* [Problem to solve]: Collect each line of the material below that contains the string "coordinates", copying those lines in full. The match is case-sensitive.

* [Input for this task]:
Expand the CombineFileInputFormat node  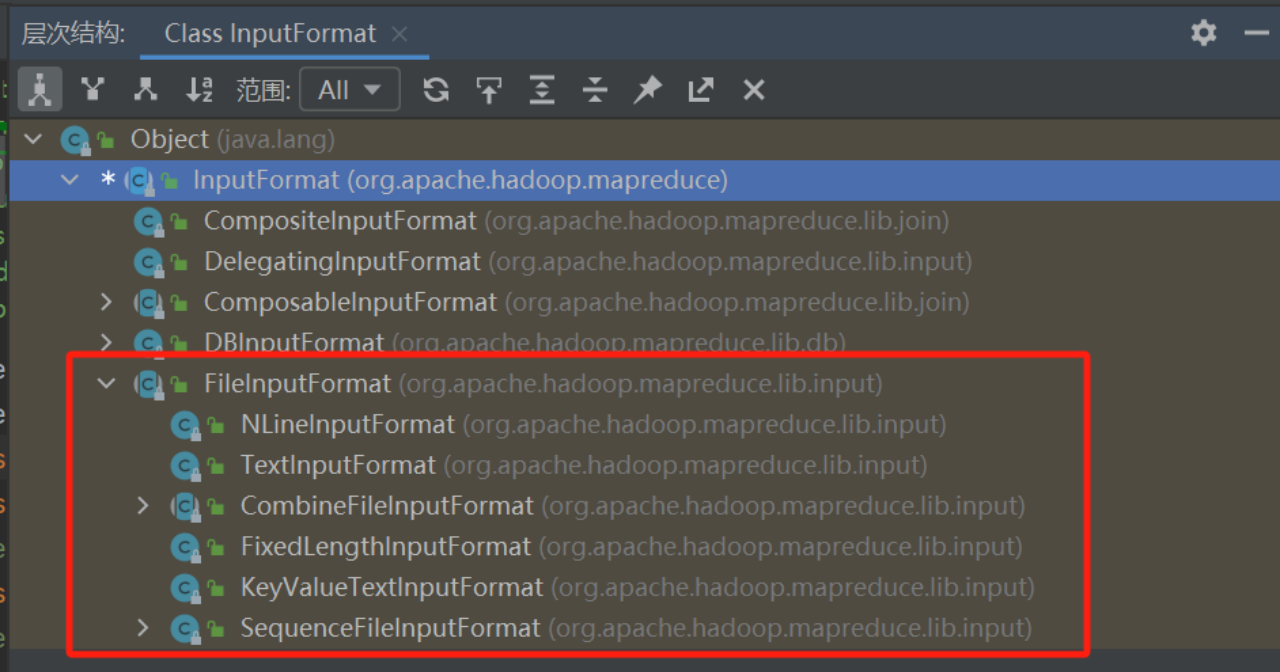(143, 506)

---

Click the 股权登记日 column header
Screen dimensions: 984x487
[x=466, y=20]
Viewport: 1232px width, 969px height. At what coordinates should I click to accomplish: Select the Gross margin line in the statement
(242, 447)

* [Output of the exercise]:
Viewport: 1232px width, 969px height. At what coordinates should I click to accomplish: Select the Gross margin line in the statement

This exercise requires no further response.